Picture this. I’m reading a romance anthology. It feels like a low-stakes way to try out new authors, and if I’ve got a big, meaty one, it keeps me busy for a while, as I read one novella after another. Yes, I’m a weirdo who reads anthologies front to back. (I did this even before e-books made it harder to flip around.)
Anyways, I’m reading a romance anthology. This story seems promising! It’s a bodyguard romance, and there’s a suspense element involved. The heroine has a stalker—and the pictures the stalker sends get increasingly more chilling as the book progresses. The bodyguard establishes that the stalker is a member of the heroine’s close inner circle. The final picture arrives, of the heroine holding her best friend’s baby.
And then the book ends.
And I discover that the follow-up hasn’t been published, even though the original was published in 2016 and the anthology was put together in 2021.
I am big mad.
Here’s my hot take: Don’t include a book with a cliffhanger in an anthology. I feel manipulated as a reader, like you’re using your inclusion as a sneaky way to get me to read more of your stuff, instead of resting on the strength of your writing to entice new readers.

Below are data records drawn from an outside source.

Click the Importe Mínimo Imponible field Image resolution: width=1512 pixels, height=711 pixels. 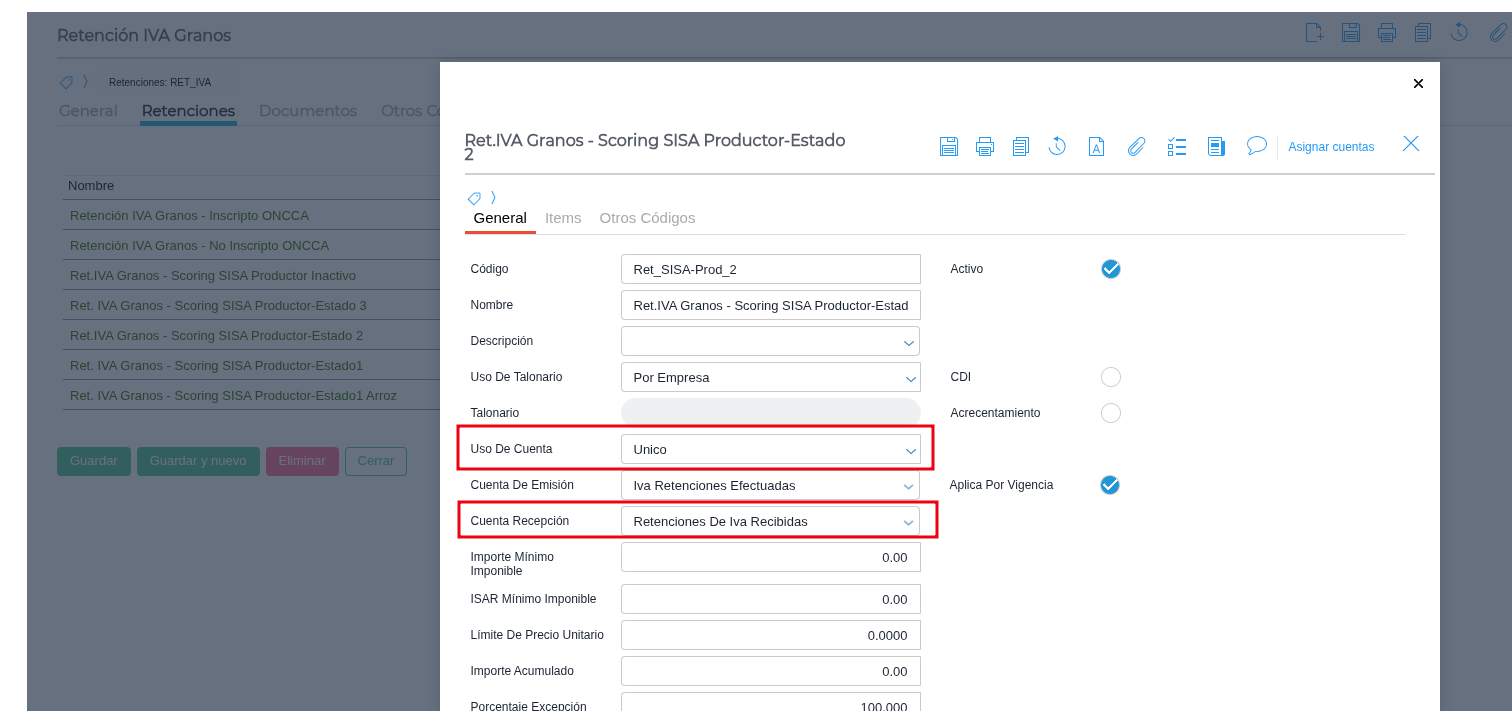tap(770, 557)
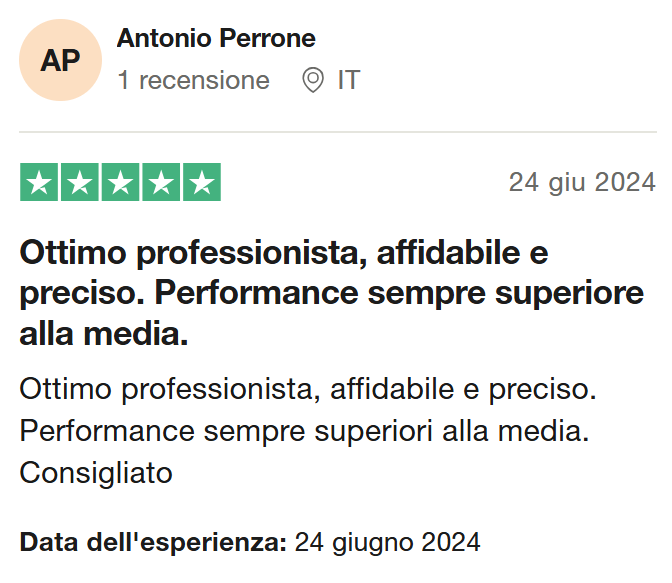The height and width of the screenshot is (583, 672).
Task: Click the IT country code
Action: click(348, 80)
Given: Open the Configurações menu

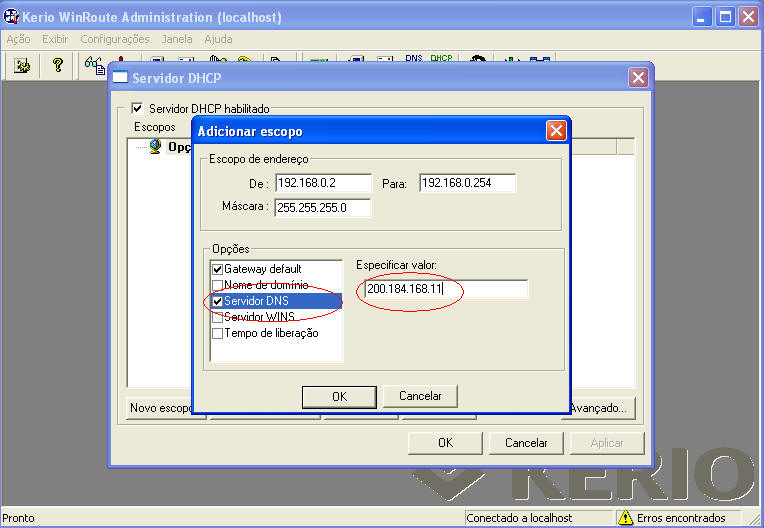Looking at the screenshot, I should [114, 39].
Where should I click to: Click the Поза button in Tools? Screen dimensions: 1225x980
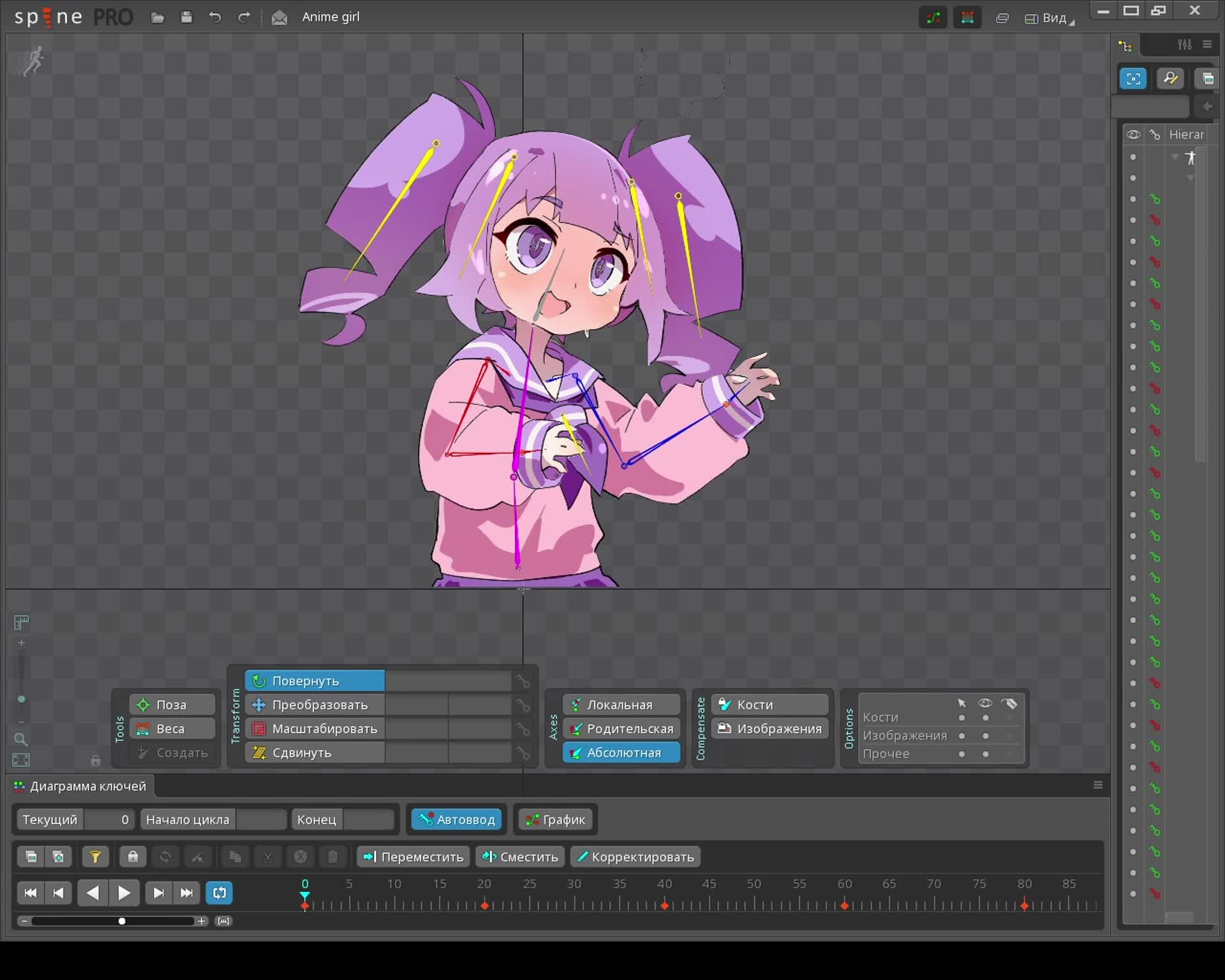point(171,704)
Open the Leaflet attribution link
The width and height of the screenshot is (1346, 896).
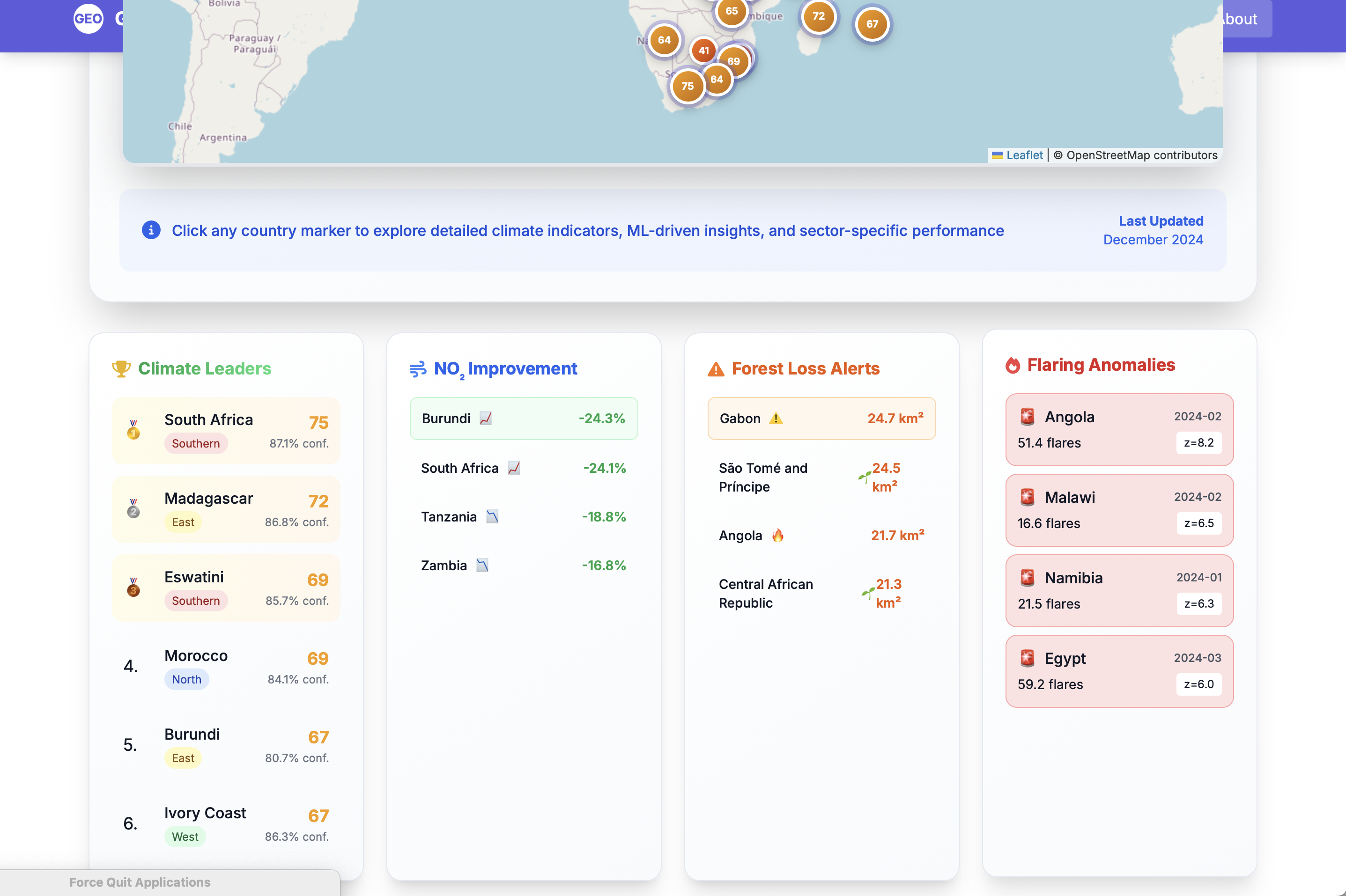pos(1024,155)
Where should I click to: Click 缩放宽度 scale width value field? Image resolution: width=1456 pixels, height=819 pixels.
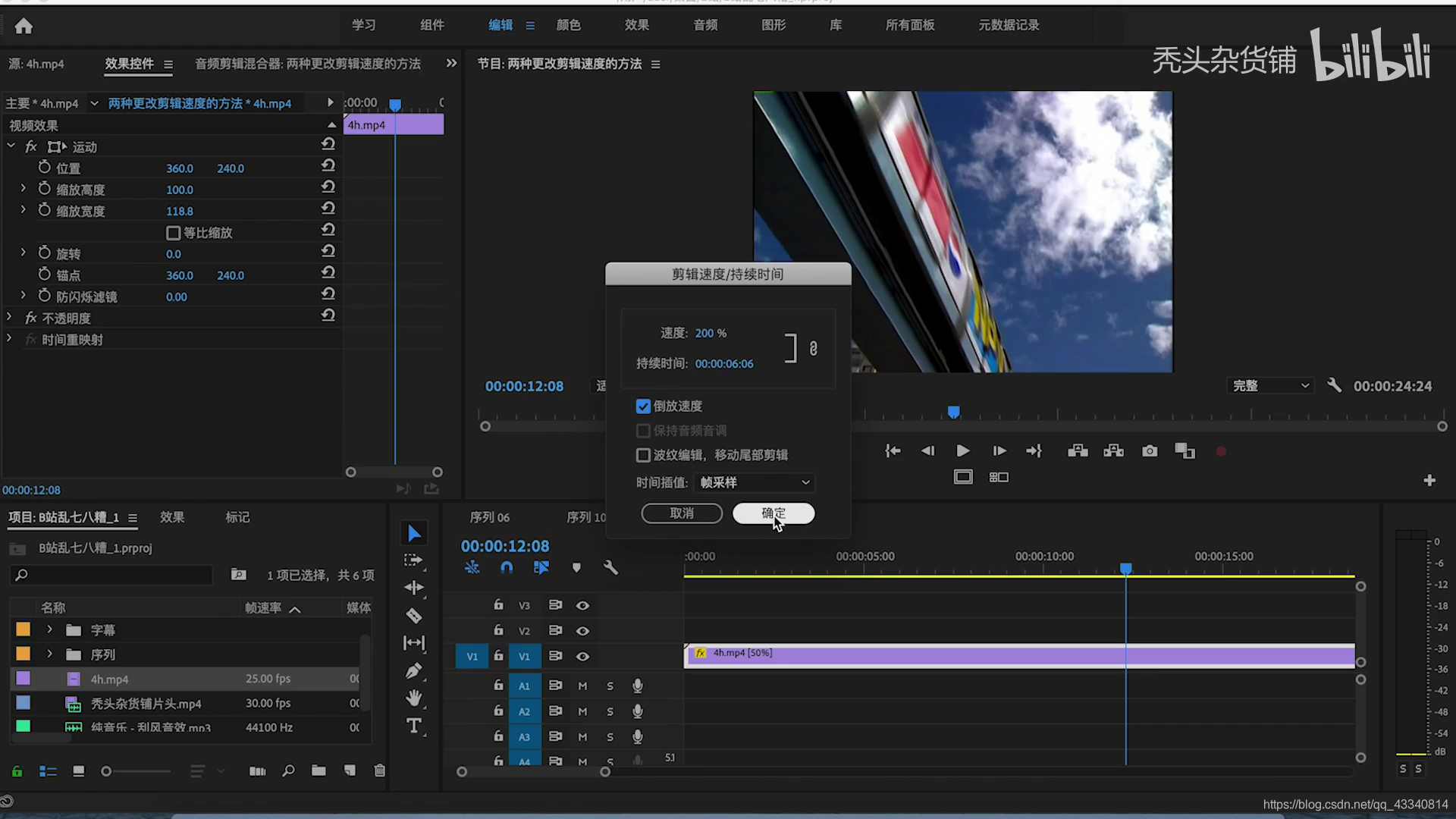180,211
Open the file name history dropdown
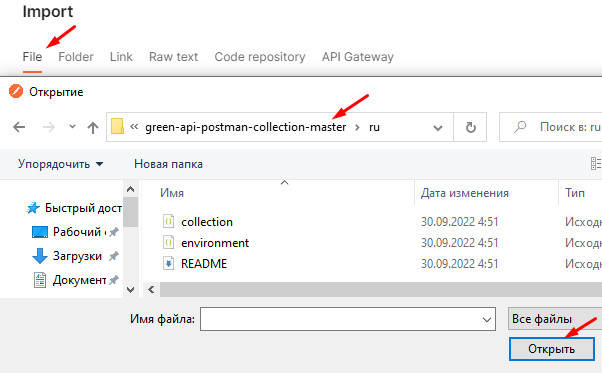This screenshot has width=602, height=373. 486,319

Here’s my hotter take: I am not about to tell writers what to write. If you don’t want to finish your series—or can’t finish your series, for any reason—then don’t. If you end on a cliffhanger, that’s a bummer for readers, but authors are not wish-fulfillment robots. HOWEVER. Double don’t put your cliffhanger teaser in an anthology unless the resolution is actually available for people to read! (Or, in the case of readers who are petty like me, dig up spoilery reviews about.) That’s just bad marketing.
This Hot Take by Holly is brought to you by the Romance for Roe anthology, which, except for the cliffhanger, has been pretty fun to read through.